Saved data entries:
**********

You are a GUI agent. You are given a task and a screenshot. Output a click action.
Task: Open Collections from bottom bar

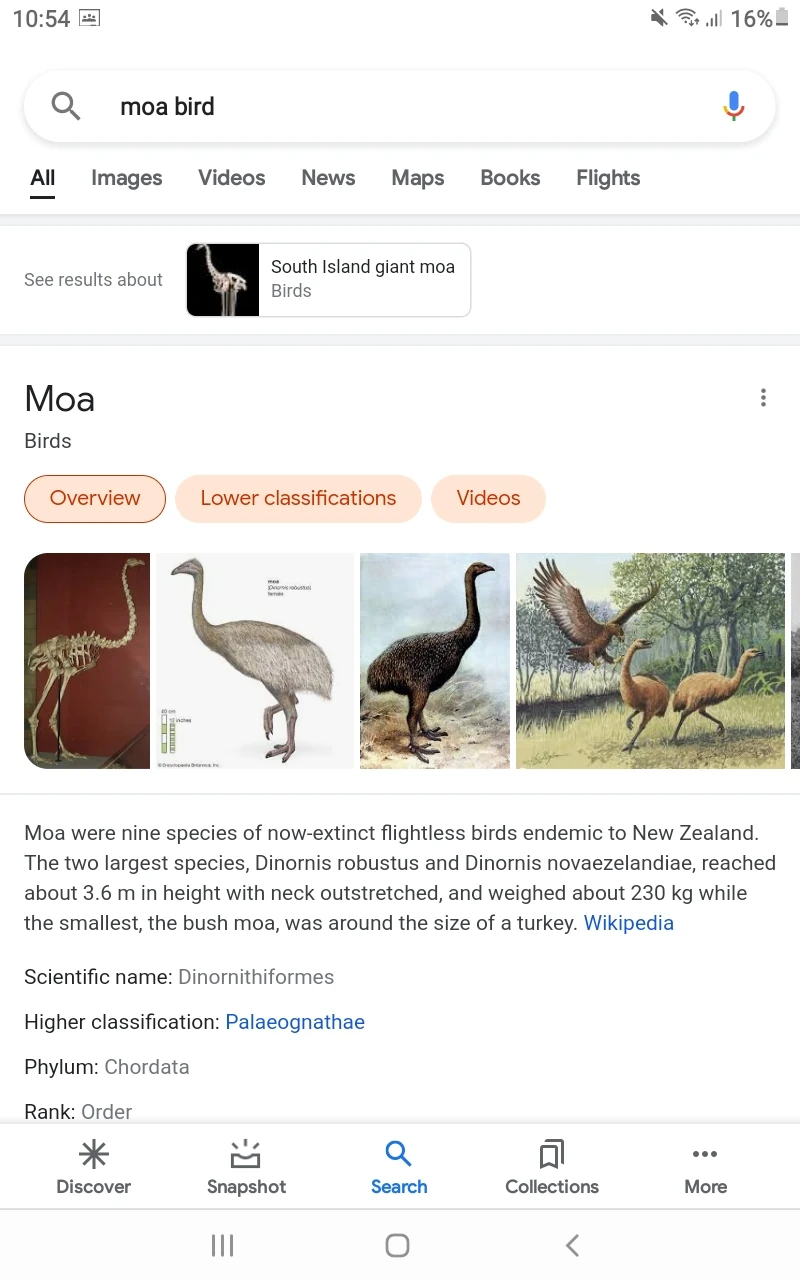551,1168
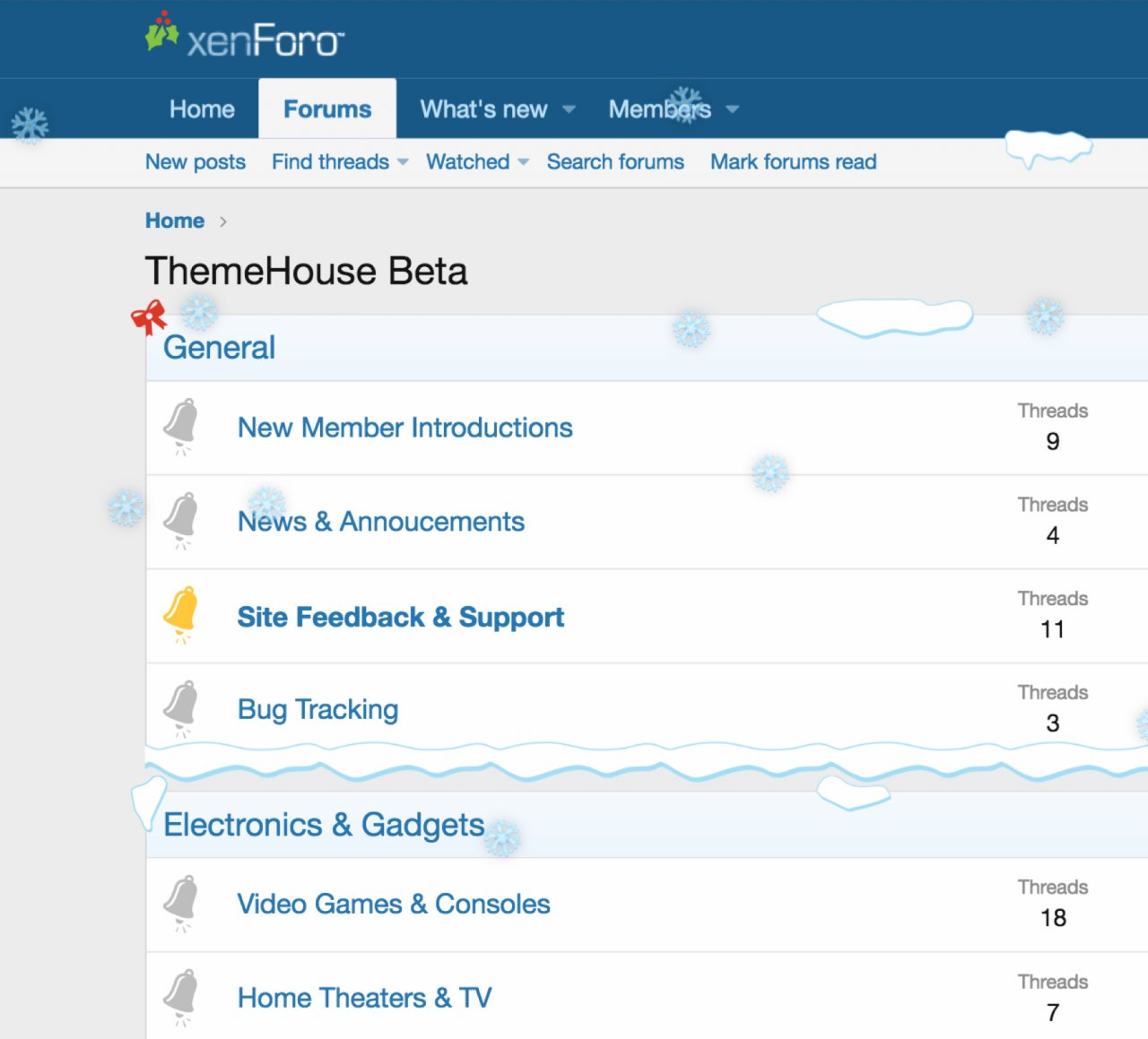Select the Forums tab
This screenshot has width=1148, height=1039.
(327, 109)
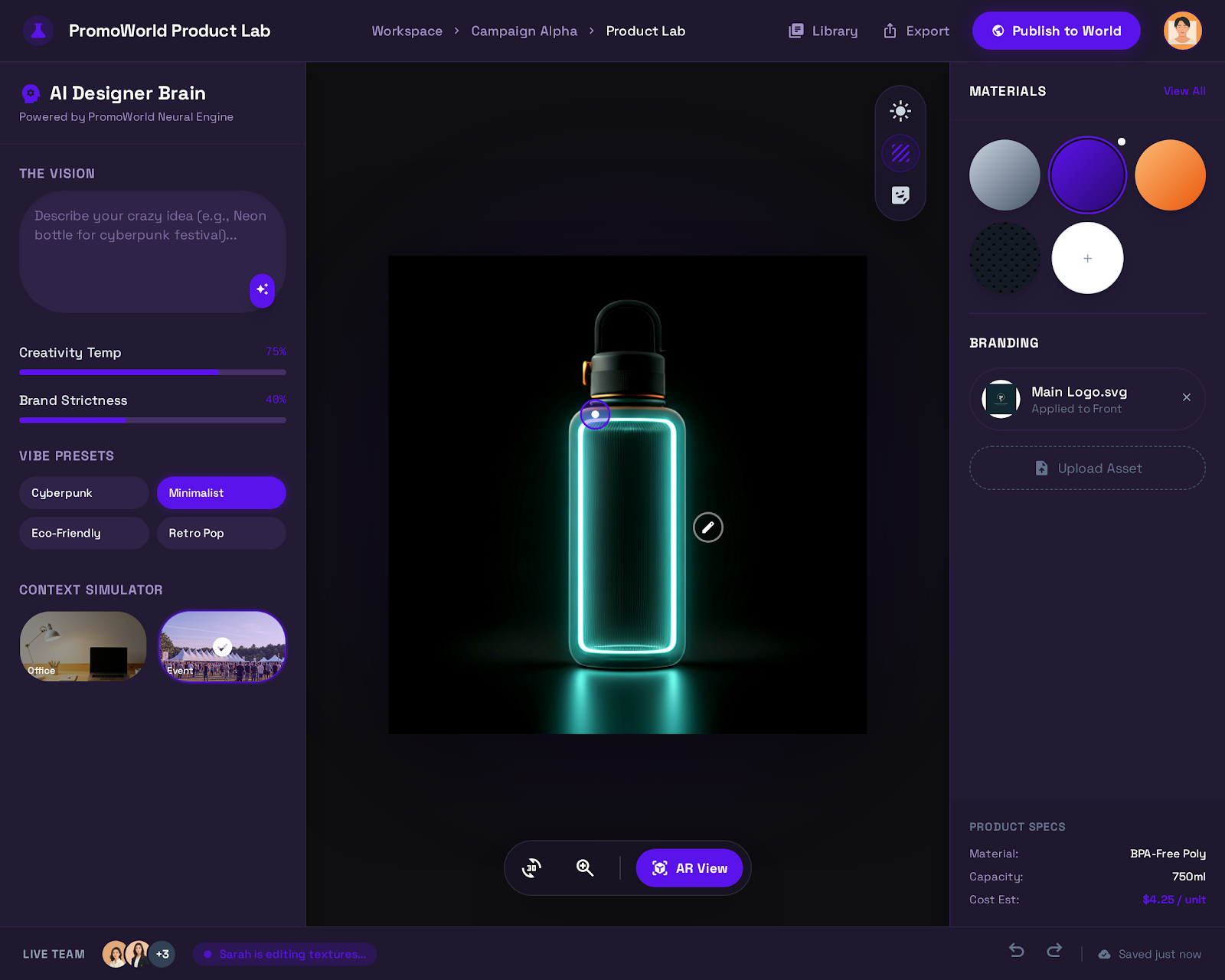Choose the Retro Pop preset
The height and width of the screenshot is (980, 1225).
(x=221, y=533)
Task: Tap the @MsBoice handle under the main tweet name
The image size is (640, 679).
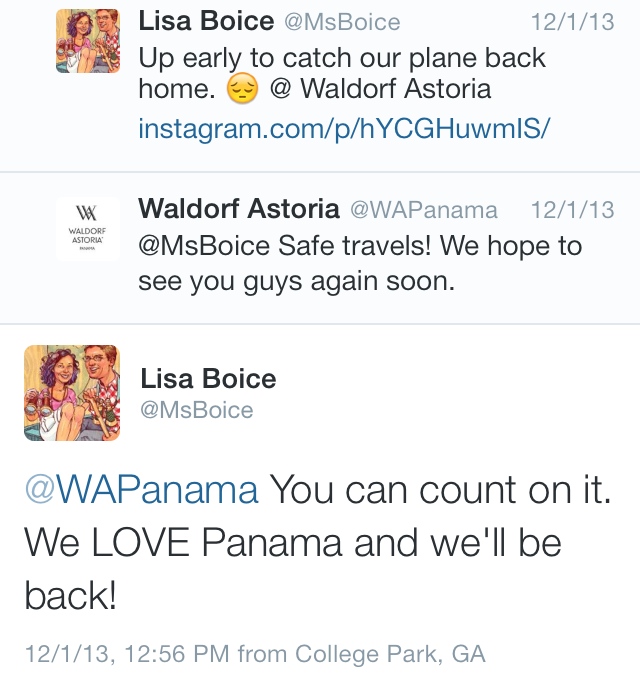Action: [x=197, y=410]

**********

Give the preceding data back exactly, minus every picture.

You are a GUI agent. You are given a task and a screenshot. Output a click action.
Task: Open Collections from bottom bar

551,1168
Select the Forums tab
This screenshot has width=1148, height=1039.
(327, 109)
Choose the Retro Pop preset
The height and width of the screenshot is (980, 1225).
(x=221, y=533)
Task: Tap the @MsBoice handle under the main tweet name
The image size is (640, 679).
Action: [x=197, y=410]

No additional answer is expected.